ABSTRACT
Purpose
The present study tested parafoveal morphological processing during sentence reading with two eye-tracking experiments, making use of an implicit measurement of morphological awareness. In Chinese and Korean, each character form typically corresponds to multiple mental lexicons, leading to morphological ambiguity.
Method
Using the gaze-contingent boundary paradigm, we manipulated the relation between the homographic parafoveal preview morphemes and the target words in Chinese and Korean, respectively, in two experiments. We tested 57 Chinese and 45 Korean university students. Together with baseline conditions in which the previews were either identical or unrelated to the target, we had two critical conditions in which the homographs shared/did not share the same morphemic meaning (i.e., same morpheme/different morpheme) with the target morpheme.
Results
Across the two experiments, the differences between the same and different morpheme conditions in a number of eye movement indices were significant, consistently showing that appropriate morpho-semantic information facilitates lexical processing.
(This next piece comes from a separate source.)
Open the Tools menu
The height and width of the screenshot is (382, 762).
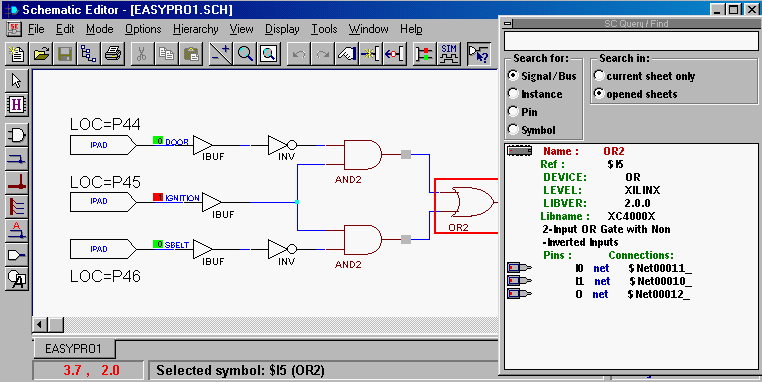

The different-morpheme previews facilitated the target word processing in Chinese but not in Korean reading.
Conclusion
These findings suggest that morphemic meanings are activated early on during word recognition in Chinese, a logographic orthography, and Korean Hangul, a phonologically transparent writing system, before the word is fixated upon.
Acknowledgments
The authors would like to thank Min-Sun Chang and Kunhee Kim for their efforts on Korean reading materials.
Disclosure statement
No potential conflict of interest was reported by the author(s).
Data availability statement
Data and R scripts used in the current study are available at https://osf.io/fpbk3.
Notes
1. Eye-tracking during sentence reading is a closer approximation to reading compared to other methods, such as lexical decision or self-paced reading. The gaze-boundary paradigm introduces a display-change manipulation, which differs from natural reading, even if it may not be consciously registered by readers.
2. In a post-hoc analysis, the SM condition led to a shorter target viewing time than the NW conditon in TRT (b = -0.059, SE = .024, t = -2.47, p = .014).